*Work request*. For this exercise, return exactly the lines of the material below that begin at the one with "The image size is (677, 381)." and stop after the one with "hidden system tray".

*Extracted records*.
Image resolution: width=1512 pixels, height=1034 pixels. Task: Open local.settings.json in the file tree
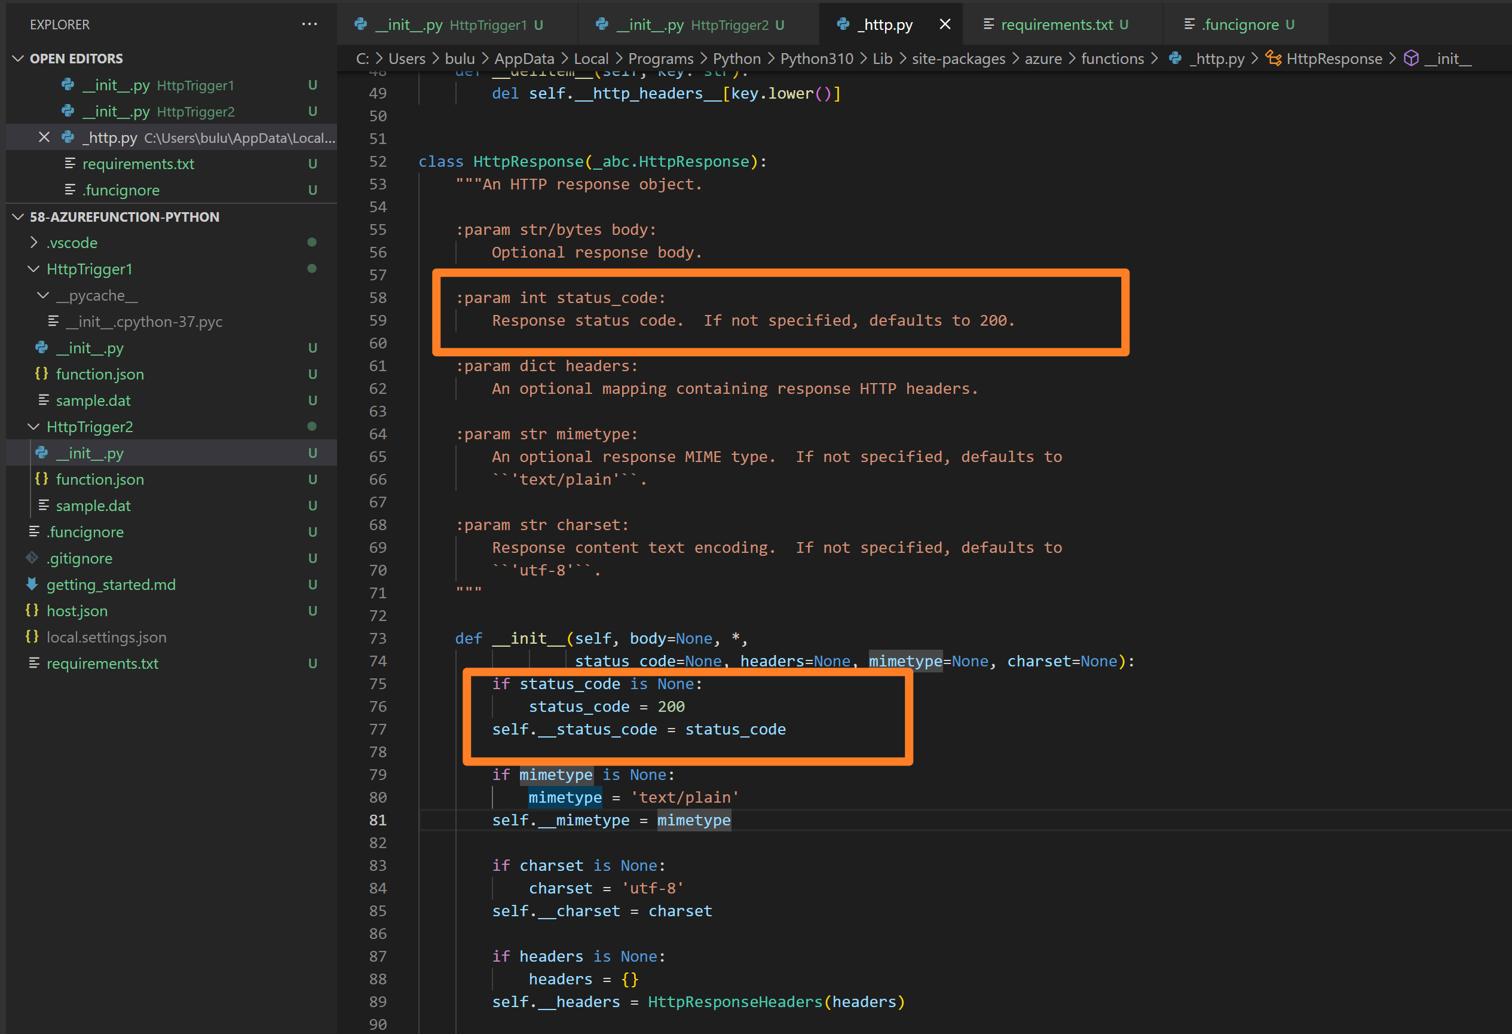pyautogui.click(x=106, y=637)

==

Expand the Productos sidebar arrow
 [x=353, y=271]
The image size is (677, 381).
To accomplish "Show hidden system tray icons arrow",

*Your response*.
The image size is (677, 381).
To accomplish "Show hidden system tray icons arrow",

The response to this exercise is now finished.